==== Data for this task ====

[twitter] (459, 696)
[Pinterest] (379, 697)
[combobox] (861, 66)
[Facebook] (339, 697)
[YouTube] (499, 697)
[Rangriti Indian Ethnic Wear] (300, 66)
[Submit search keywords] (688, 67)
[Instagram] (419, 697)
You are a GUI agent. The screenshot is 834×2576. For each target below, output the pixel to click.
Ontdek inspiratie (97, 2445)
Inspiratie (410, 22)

====
==== Data for this task ====

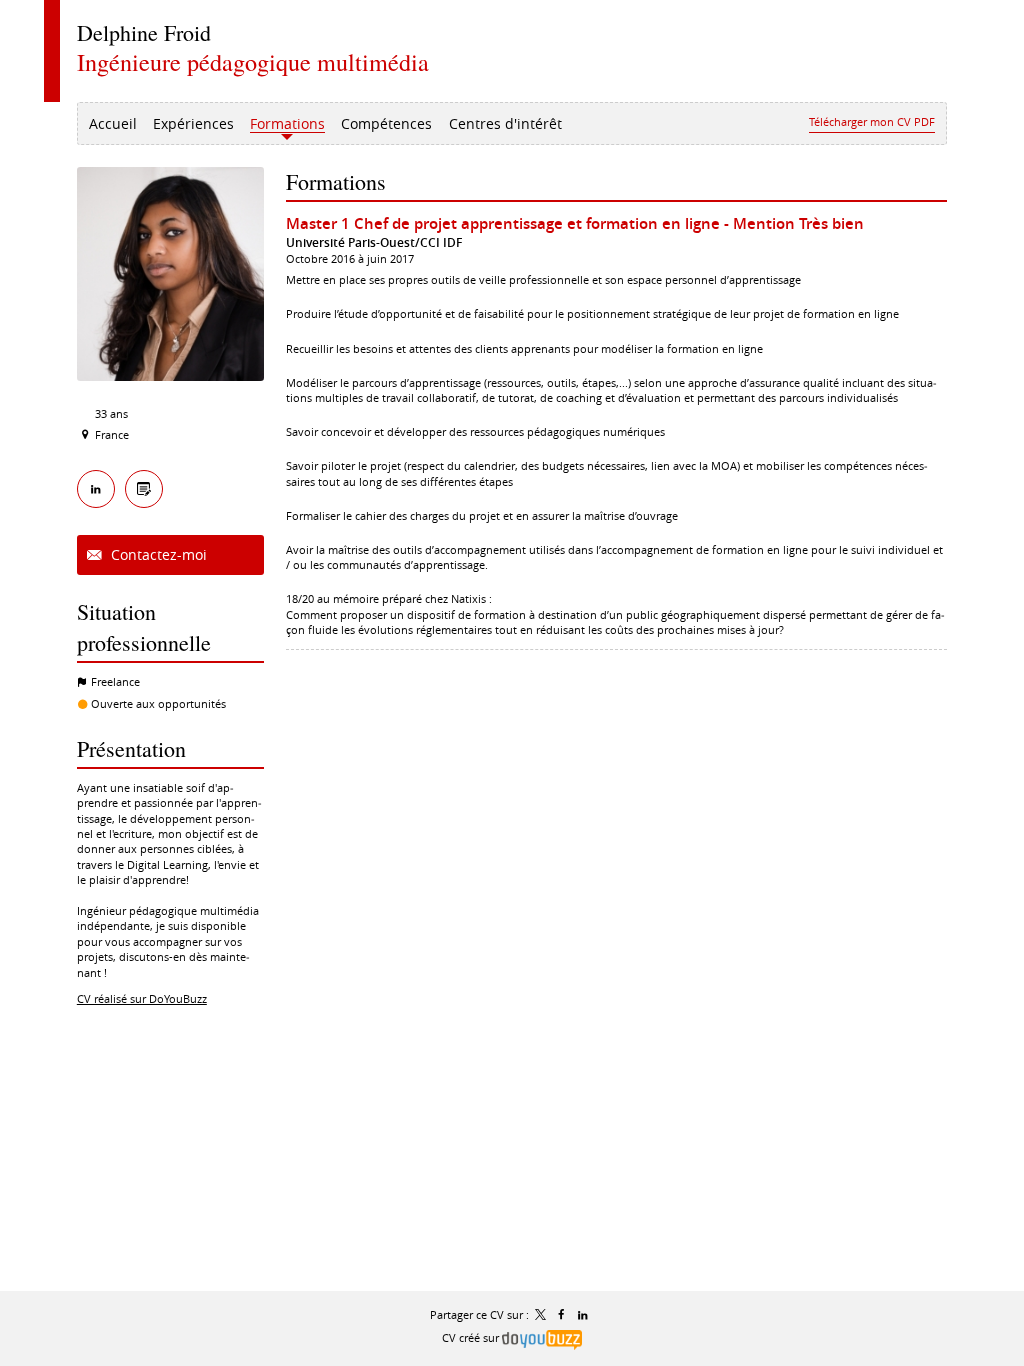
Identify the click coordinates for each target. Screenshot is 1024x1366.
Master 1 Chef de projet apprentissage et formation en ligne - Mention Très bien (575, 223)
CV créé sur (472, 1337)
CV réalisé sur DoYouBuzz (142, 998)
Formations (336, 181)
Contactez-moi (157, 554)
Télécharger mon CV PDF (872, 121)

====
==== Data for this task ====

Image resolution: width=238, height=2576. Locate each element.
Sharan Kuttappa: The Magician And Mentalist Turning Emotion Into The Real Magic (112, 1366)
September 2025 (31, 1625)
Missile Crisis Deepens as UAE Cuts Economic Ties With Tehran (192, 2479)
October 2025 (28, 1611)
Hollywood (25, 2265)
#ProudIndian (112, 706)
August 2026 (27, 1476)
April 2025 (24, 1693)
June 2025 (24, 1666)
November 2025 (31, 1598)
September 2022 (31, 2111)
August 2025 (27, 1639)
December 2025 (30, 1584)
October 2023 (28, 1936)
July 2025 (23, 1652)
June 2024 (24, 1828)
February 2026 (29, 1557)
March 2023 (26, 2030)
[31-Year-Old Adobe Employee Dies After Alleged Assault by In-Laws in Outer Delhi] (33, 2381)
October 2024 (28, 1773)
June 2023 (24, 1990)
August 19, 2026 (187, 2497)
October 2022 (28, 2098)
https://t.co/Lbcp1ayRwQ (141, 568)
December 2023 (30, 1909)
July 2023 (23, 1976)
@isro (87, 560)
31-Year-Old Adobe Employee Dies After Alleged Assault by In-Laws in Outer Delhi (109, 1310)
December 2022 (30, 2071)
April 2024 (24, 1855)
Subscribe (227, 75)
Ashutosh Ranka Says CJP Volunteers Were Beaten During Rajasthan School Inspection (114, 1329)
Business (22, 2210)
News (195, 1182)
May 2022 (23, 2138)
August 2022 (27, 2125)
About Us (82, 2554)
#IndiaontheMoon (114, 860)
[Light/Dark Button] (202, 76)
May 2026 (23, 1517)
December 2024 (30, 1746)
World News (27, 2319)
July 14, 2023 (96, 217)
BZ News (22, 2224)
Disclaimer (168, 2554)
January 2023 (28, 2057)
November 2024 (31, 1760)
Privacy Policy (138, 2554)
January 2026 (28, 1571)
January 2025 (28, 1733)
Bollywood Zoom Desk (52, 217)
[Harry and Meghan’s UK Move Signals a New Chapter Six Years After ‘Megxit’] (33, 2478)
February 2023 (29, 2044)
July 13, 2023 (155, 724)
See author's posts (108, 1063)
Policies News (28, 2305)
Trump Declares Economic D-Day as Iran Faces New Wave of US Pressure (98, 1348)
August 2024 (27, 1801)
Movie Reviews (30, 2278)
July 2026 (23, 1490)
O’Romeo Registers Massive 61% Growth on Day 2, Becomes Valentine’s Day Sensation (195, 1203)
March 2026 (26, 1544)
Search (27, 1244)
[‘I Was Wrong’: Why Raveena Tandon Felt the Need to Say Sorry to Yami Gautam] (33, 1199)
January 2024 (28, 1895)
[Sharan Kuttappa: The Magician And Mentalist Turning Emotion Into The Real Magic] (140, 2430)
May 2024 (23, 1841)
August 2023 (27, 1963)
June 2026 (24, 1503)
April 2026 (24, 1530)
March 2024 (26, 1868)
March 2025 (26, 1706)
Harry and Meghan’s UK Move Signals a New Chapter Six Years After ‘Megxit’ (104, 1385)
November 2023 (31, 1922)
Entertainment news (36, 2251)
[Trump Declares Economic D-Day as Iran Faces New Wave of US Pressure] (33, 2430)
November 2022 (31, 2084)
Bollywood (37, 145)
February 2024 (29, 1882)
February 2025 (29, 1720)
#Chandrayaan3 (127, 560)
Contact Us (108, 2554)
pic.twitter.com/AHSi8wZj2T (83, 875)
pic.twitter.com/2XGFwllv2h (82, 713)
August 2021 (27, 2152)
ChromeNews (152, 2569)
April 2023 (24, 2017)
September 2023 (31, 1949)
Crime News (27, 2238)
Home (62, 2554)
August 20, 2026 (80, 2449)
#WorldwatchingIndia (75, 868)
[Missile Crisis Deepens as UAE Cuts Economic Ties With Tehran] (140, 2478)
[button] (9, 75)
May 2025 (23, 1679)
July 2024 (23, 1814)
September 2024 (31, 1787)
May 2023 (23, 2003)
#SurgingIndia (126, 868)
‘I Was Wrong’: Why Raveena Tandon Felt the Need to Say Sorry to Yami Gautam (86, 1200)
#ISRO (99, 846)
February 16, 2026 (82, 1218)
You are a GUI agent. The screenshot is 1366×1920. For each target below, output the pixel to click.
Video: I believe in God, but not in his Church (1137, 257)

====

> [Prompt]: The lines above starting at the one that contains "[twitter] (459, 696)" and ending at the one that contains "Inspiratie (410, 22)" must be transcribed exactly, and no other lines may appear.

> [Solution for this task]:
[twitter] (459, 696)
[Pinterest] (379, 697)
[combobox] (861, 66)
[Facebook] (339, 697)
[YouTube] (499, 697)
[Rangriti Indian Ethnic Wear] (300, 66)
[Submit search keywords] (688, 67)
[Instagram] (419, 697)
You are a GUI agent. The screenshot is 834×2576. For each target below, output the pixel to click.
Ontdek inspiratie (97, 2445)
Inspiratie (410, 22)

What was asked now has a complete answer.